Andrej Godina, tra i massimi esperti mondiali di caffè e affianca Illiano come curatore della pubblicazione della guida, aggiunge: «Bernardo Iovene ha messo in luce la sostanziale scarsa cultura di prodotto presente a valle della filiera, ovvero sul gestore del bar e il barista. L’assaggio al caffè degli a specchi a Trieste ha evidenziato che, nonostante le milioni di tazzine vendute, non c’è conoscenza della materia prima e del flavore di tazza. La tostatura del caffè è una variabile importante per il flavore finale, ci sono gli appassionati dell’Arabica, delle miscele, degli Specialty tostati chiari e delle tostature scure. Ciascun consumatore può scegliere in base alle proprie preferenze e abitudini, l’importante è sempre accertarsi che trattasi di un prodotto di qualità!».

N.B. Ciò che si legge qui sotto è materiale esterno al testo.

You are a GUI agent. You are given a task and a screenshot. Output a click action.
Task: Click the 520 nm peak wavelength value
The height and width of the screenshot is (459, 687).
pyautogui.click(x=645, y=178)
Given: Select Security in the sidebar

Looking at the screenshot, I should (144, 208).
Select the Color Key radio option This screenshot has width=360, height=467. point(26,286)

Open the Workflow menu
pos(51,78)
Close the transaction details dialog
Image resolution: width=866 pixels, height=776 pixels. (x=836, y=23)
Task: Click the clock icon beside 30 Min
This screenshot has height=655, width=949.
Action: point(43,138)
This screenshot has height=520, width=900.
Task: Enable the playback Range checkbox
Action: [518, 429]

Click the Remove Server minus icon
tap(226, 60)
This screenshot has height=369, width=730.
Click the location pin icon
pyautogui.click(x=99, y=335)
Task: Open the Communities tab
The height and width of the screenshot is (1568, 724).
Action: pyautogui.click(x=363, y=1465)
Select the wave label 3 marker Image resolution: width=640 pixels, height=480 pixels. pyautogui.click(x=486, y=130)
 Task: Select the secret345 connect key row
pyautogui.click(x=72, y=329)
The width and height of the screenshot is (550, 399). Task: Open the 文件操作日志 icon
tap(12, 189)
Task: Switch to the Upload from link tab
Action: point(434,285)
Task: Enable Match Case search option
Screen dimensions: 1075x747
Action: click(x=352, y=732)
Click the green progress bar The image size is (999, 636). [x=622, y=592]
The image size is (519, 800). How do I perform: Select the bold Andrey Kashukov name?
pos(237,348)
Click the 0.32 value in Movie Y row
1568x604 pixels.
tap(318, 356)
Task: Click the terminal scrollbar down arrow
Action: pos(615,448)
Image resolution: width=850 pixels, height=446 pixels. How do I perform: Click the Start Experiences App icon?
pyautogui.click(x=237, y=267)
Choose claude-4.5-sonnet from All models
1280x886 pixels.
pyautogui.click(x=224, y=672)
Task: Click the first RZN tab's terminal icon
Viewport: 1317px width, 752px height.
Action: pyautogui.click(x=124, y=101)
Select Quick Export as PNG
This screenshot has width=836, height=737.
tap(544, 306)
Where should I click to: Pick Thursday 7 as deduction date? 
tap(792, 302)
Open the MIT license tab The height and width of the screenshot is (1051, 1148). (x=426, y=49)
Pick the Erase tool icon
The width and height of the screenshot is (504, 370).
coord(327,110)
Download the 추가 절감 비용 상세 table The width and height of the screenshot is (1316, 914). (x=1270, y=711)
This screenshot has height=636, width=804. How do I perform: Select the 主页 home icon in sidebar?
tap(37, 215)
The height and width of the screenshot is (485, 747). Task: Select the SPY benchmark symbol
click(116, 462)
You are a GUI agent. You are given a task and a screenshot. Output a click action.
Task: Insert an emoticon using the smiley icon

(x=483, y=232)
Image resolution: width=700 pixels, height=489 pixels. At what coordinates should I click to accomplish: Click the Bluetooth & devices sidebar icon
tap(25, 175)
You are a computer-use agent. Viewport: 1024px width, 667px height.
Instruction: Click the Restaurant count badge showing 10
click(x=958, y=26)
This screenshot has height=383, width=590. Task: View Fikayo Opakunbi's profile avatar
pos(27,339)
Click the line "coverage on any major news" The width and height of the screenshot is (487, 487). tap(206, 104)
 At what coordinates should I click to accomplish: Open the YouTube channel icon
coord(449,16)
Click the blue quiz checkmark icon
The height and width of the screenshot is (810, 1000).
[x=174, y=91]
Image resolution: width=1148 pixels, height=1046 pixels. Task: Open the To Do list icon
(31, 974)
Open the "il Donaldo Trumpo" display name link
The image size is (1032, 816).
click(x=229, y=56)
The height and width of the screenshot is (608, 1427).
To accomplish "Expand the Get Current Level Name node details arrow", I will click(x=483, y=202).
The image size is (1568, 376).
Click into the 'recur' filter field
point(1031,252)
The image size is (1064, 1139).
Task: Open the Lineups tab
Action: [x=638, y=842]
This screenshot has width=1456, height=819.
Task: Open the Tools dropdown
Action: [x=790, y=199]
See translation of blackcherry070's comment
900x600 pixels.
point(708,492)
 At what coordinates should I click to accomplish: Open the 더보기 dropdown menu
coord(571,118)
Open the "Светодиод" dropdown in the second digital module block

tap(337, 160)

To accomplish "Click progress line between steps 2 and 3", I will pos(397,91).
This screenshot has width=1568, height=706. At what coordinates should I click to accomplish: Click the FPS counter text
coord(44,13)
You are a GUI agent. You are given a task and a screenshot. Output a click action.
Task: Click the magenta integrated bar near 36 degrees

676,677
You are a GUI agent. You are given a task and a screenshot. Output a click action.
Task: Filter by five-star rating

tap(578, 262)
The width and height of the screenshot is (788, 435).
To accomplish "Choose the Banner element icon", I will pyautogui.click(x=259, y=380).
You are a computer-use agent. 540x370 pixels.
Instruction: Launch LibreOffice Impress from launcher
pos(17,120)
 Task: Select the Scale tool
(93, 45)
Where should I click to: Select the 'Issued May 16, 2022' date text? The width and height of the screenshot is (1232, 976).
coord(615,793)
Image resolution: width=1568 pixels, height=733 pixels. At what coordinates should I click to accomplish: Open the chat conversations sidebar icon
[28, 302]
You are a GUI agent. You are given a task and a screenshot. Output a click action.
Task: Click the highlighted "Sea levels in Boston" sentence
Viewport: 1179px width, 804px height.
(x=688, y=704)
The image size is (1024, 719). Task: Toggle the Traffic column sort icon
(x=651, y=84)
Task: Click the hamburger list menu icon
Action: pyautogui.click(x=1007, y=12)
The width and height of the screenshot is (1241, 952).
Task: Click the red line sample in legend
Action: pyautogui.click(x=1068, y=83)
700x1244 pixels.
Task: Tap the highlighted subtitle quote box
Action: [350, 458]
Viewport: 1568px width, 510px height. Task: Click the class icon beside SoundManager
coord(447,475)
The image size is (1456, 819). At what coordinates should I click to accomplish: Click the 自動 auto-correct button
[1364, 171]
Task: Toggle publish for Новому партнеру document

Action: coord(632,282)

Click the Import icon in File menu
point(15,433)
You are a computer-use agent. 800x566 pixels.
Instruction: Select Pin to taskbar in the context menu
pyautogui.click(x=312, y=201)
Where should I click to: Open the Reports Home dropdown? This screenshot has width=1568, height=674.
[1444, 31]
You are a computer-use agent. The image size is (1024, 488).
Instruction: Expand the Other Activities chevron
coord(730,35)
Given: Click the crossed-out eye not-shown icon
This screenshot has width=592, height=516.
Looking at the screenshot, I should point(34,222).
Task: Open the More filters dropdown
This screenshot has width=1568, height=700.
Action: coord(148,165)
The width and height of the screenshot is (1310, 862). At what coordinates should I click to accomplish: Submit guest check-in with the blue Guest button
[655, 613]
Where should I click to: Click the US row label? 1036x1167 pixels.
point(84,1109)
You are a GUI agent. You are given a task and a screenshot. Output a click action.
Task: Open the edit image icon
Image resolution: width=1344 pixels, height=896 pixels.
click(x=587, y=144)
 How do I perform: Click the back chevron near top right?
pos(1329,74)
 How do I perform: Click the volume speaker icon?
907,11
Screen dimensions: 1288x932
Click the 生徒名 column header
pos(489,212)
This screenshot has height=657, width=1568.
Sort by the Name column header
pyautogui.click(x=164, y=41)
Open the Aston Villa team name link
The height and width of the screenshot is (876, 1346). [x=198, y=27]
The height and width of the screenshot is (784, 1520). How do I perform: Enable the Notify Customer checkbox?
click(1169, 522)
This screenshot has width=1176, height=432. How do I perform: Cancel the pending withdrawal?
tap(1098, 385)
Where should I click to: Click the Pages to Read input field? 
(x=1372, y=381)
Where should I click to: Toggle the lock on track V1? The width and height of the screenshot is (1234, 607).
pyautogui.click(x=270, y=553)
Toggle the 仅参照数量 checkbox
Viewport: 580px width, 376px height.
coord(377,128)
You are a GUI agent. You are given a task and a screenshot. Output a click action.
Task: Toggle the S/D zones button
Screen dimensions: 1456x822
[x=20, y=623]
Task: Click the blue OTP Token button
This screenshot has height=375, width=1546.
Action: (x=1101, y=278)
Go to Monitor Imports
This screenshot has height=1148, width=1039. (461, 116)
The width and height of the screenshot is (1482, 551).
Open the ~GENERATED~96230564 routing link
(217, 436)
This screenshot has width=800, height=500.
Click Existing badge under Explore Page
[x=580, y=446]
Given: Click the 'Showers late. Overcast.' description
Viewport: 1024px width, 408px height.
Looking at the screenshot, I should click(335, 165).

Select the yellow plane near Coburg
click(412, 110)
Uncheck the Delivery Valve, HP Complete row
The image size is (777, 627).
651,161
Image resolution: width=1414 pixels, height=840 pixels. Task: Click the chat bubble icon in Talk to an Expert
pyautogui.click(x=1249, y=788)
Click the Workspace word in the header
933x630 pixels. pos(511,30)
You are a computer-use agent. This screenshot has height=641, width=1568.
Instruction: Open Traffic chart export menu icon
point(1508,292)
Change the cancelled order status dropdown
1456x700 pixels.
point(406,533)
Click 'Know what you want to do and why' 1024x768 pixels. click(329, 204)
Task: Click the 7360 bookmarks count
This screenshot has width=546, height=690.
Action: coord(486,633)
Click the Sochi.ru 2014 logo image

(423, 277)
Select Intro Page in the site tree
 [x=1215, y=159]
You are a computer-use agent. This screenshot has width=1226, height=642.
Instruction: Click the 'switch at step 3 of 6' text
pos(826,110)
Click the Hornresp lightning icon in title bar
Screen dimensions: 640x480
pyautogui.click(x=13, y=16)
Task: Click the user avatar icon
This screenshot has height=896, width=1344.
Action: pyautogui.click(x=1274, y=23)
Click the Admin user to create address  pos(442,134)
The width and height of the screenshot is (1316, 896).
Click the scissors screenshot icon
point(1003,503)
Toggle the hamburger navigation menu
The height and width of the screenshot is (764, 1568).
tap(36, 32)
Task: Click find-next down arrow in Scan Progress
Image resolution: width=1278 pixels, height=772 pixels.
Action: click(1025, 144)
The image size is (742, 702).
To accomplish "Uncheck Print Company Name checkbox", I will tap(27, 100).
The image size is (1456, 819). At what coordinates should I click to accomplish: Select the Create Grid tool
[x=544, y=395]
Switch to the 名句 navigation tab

Quando si parla di caffè, uno degli elementi chiave che ne determinano il profilo aromatico e gustativo è la tostatura. Questo processo trasforma i chicchi verdi, crudi e ricchi di composti chimici, in piccoli reattori che in grado di creare una miriade di nuovi aromi, molto complessi e intensi. Durante la tostatura avvengono centinaia di reazioni chimiche e trasformazioni fisiche che incidono profondamente sul gusto, sull’aroma e sulla corposità della bevanda. Da questo processo derivano preferenze molto diverse tra i consumatori: alcuni prediligono tostature chiare, che offrono bevande vivaci, poco corpose e più acide, mentre altri optano per tostature scure, capaci di sviluppare caffè dal gusto amaro più intenso e maggiormente corposo.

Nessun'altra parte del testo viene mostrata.